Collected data
[Start of section]

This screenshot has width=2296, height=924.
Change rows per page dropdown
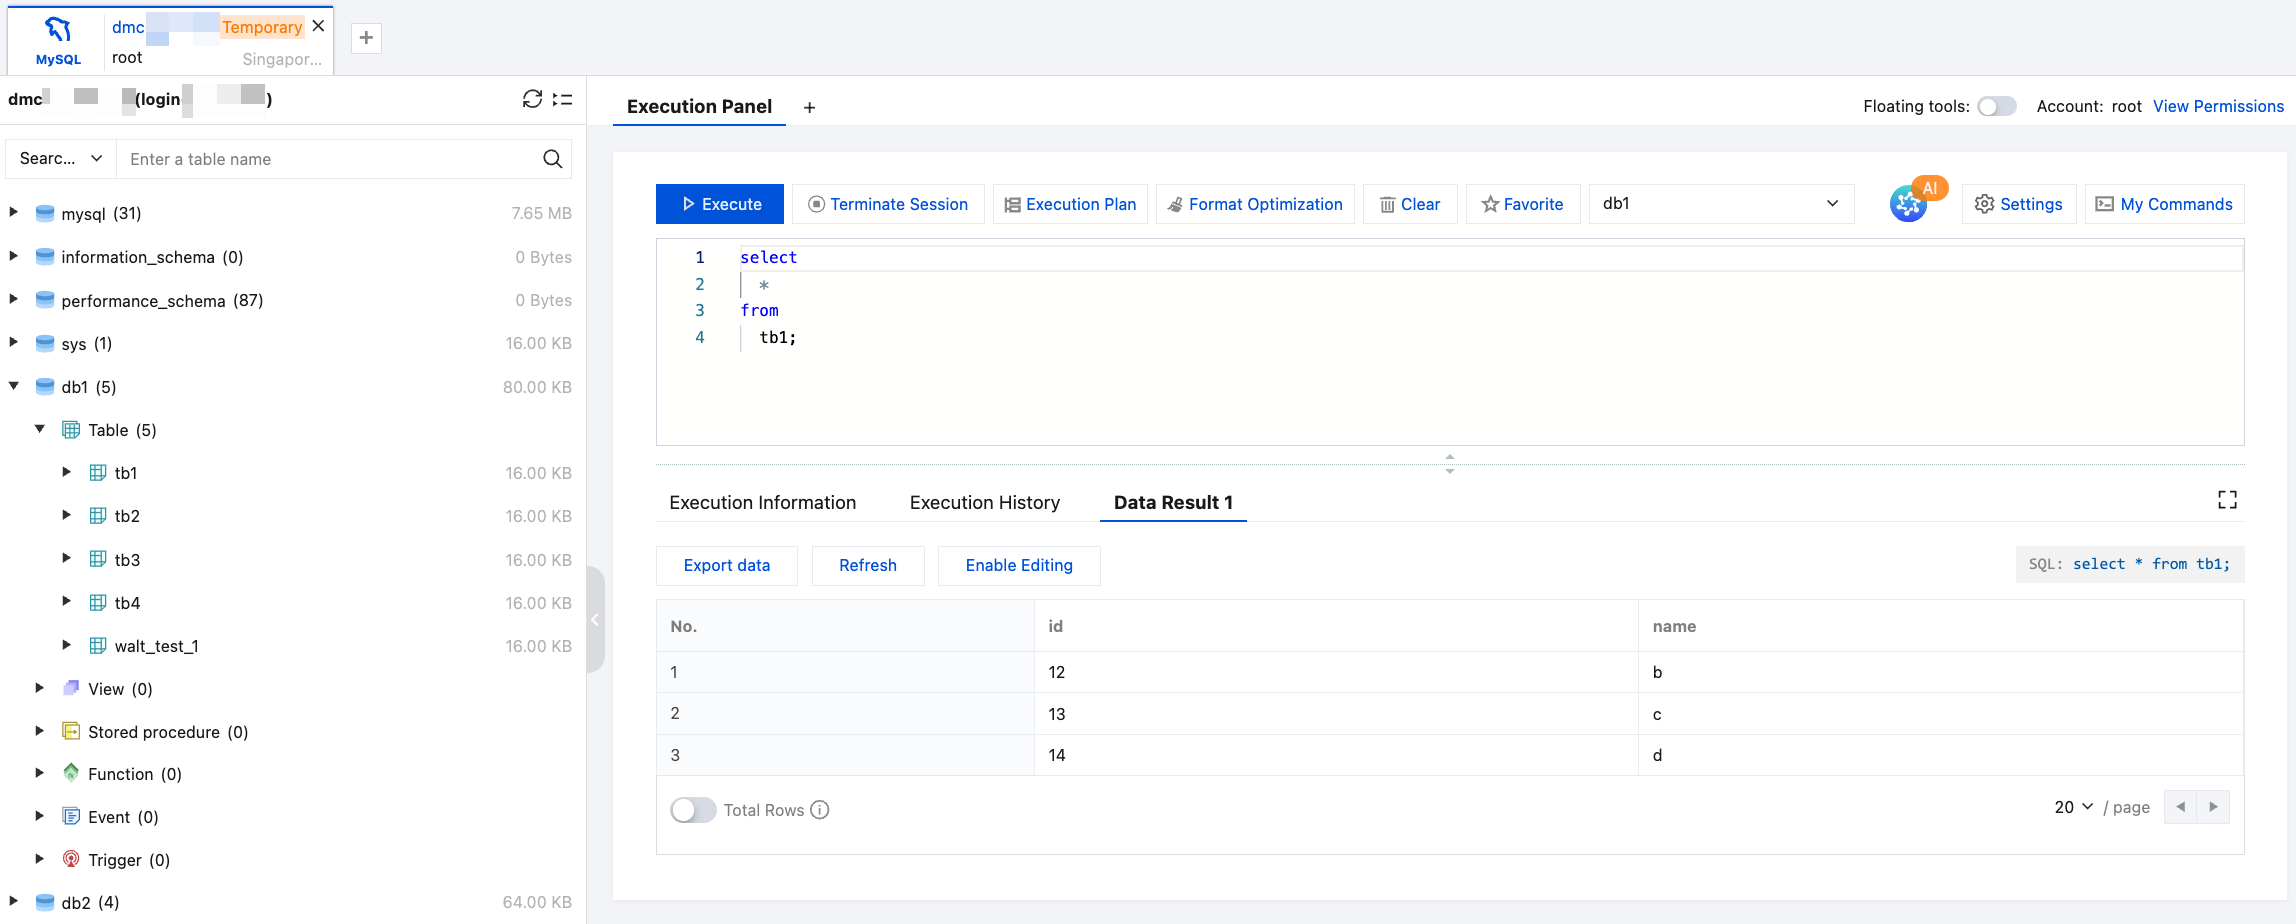[x=2073, y=807]
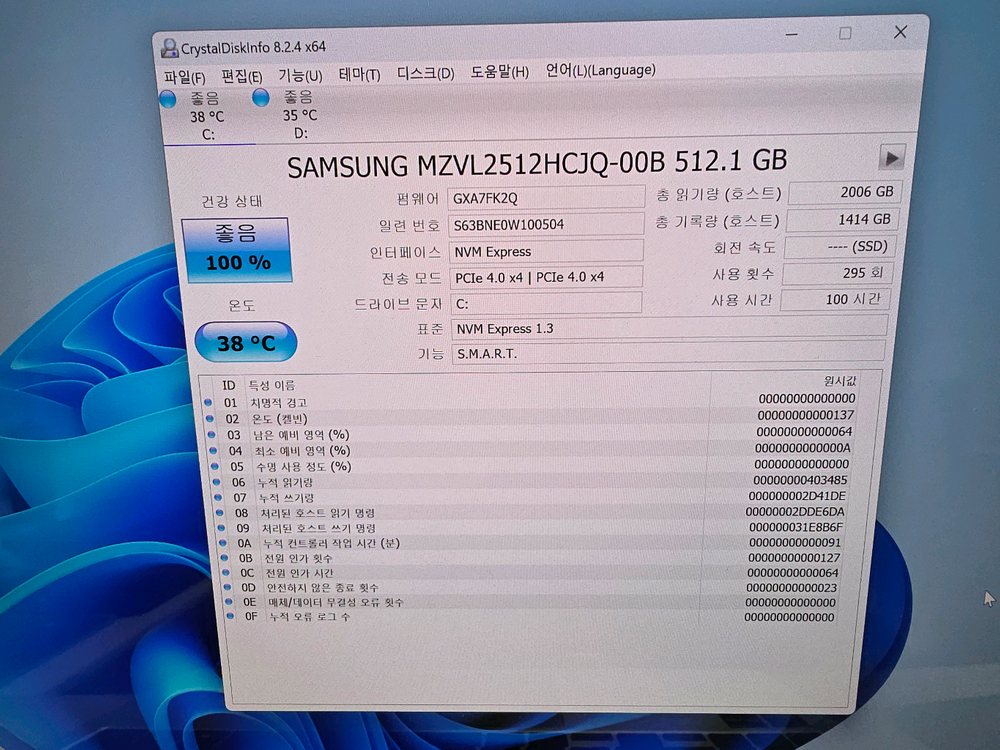The height and width of the screenshot is (750, 1000).
Task: Click the blue health circle above the C: tab
Action: pyautogui.click(x=167, y=99)
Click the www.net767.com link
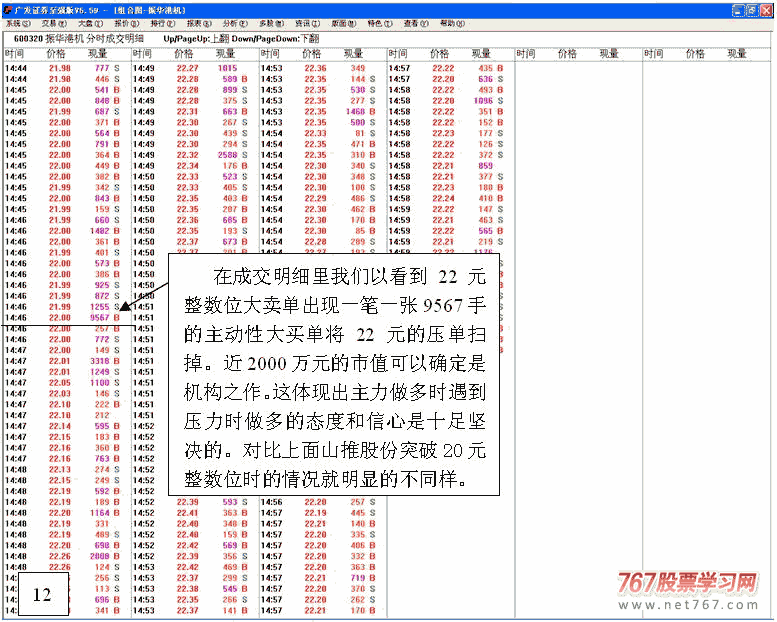Screen dimensions: 777x622 pyautogui.click(x=689, y=605)
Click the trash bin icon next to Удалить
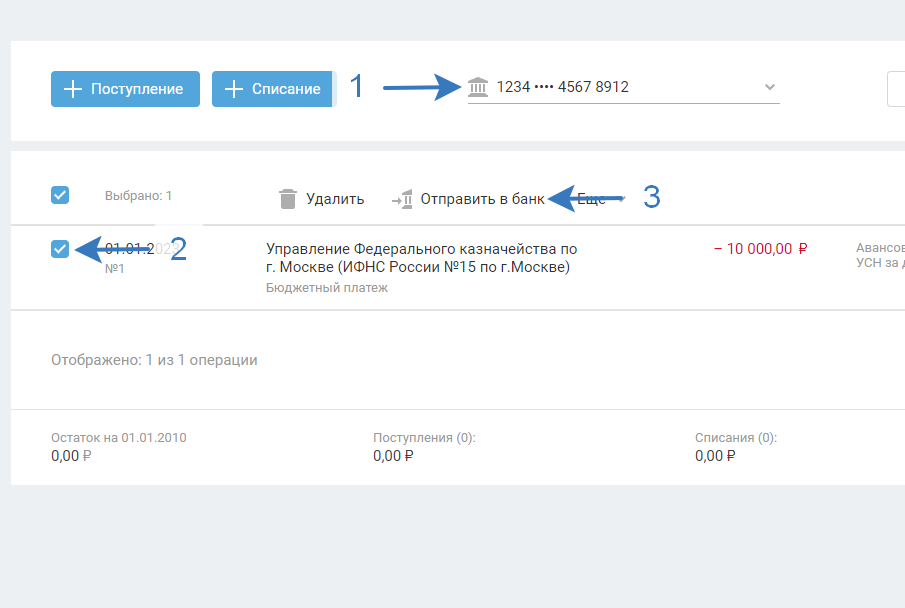This screenshot has height=608, width=905. point(288,199)
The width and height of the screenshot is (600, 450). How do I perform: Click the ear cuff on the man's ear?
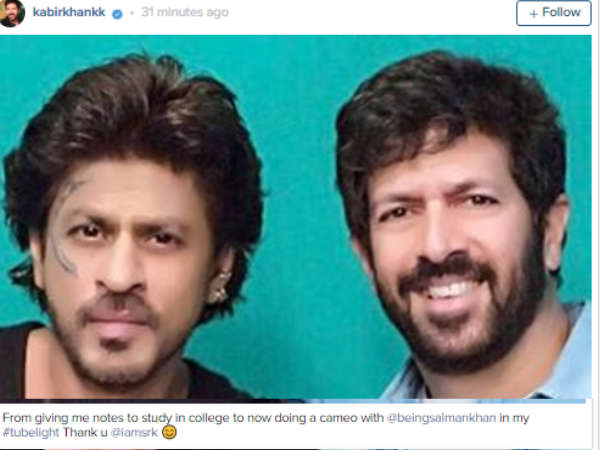pos(219,286)
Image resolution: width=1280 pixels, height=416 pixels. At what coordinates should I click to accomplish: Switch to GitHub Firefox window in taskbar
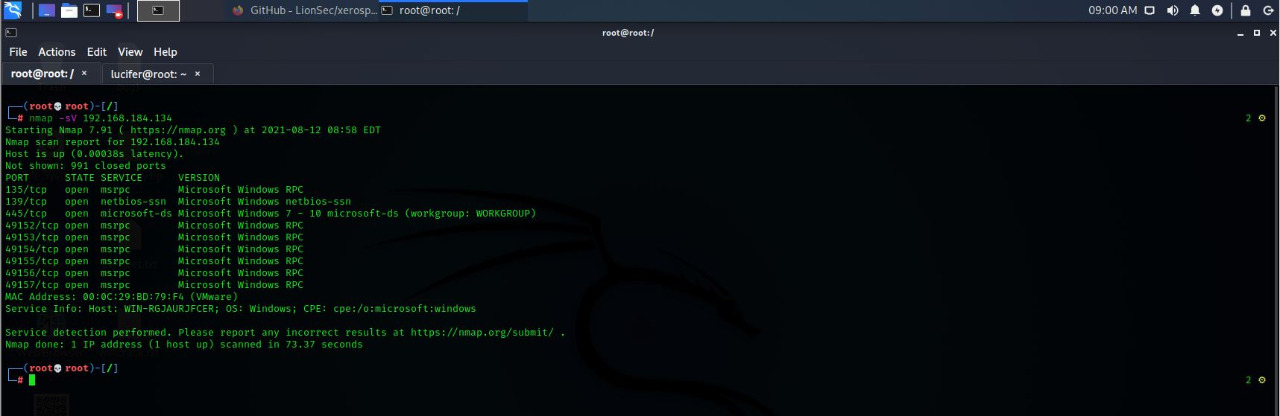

[End of section]

**What is required:**
When copying the data above, repeat every word exactly and drop the pictures.

**Response to the task:**
This screenshot has width=2296, height=924.
Change rows per page dropdown
[x=2073, y=807]
The height and width of the screenshot is (750, 1000).
Task: Click the blue health circle above the C: tab
Action: pyautogui.click(x=167, y=99)
Click the www.net767.com link
Screen dimensions: 777x622 pyautogui.click(x=689, y=605)
Click the trash bin icon next to Удалить
This screenshot has height=608, width=905. point(288,199)
The width and height of the screenshot is (600, 450). How do I perform: Click the ear cuff on the man's ear?
pos(219,286)
Image resolution: width=1280 pixels, height=416 pixels. At what coordinates should I click to accomplish: Switch to GitHub Firefox window in taskbar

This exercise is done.